Let $ X_n $ be a sequence of iid $ \exp(\lambda)- $ distributed rv´s with $ \lambda > 0 $. Show that
$ ( \max_{1\leq i\leq n} X_i ) - \lambda^{-1} \log(n) \overset{D}\rightarrow Z $
where $Z$ is a rv.
Compute the distribution function $F_2$ of $Z$
my idea:
Firt i set: $ \max_{1\leq i\leq n} X_i := M_n $.
$$ \Rightarrow P( M_n - \lambda^{-1} \log(n) \leq x ) = P( M_n \leq x + \lambda^{-1} \log(n) ) \overset { M_n iid }= (P( X_1 \leq x + \lambda^{-1} \log(n) ))^n \overset{ X_1 \mbox{ is }\exp(\lambda)\mbox{ distributed}} = (1-e^{-\lambda(x+\lambda^{-1}\log(n))})^n = \left( 1 - \frac{e^{-x\lambda}}{n} \right)^n \overset{n \rightarrow \infty} \rightarrow e^{-e^{-x\lambda}} $$
$ \Rightarrow Z $ is Weibull distributed.
Is that right? And how do i compute $ F_2 $ of $ Z $? do i have to choose $ x=2 $ and compute $ e^{-e^{-2}} $?

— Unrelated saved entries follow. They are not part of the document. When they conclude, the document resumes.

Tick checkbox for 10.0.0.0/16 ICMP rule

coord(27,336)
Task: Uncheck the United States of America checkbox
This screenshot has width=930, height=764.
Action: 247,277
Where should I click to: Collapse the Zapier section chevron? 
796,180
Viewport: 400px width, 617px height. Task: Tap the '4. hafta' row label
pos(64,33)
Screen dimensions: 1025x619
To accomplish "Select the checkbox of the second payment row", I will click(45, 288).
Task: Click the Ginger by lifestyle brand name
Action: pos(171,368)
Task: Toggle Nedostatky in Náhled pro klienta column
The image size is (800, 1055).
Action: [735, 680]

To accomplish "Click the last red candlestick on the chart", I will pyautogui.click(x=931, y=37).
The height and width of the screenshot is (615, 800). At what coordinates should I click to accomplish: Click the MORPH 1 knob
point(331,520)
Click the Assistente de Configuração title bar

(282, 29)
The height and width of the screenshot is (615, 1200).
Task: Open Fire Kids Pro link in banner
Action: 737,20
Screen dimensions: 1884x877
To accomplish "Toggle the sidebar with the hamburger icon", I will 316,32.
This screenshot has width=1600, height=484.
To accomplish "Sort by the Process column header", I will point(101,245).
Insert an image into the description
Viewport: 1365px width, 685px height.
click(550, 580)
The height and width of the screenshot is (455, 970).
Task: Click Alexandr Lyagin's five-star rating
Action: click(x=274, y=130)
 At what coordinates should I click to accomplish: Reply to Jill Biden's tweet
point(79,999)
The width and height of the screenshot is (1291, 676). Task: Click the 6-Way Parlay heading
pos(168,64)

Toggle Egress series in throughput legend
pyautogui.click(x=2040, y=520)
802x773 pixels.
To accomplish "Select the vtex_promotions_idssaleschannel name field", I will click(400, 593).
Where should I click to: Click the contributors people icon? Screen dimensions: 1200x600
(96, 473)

It seems that $F_2$ is only a notation for the distribution function of $Z$ (maybe $F_1$ and $F_3$ are reserved to the other extreme value distributions).
What you did works perfectly for all $x$ when you deduce that $$ \mathbb P\left(M_n - \lambda^{-1} \log(n) \leqslant x\right)=\left(\mathbb P\left( X_1 \leqslant x + \lambda^{-1} \log(n) \right)\right)^n. $$ But after, if we want to use the expression $1-e^{-t}$ for $\mathbb P\left( X_1 \leqslant t \right)$, we have to be sure that $t$ is not negative.
If would be fine when $x\geqslant 0$; when $x$ is negative we just have to restrict to $n$ large enough so that $x + \lambda^{-1} \log(n)\geqslant 0$.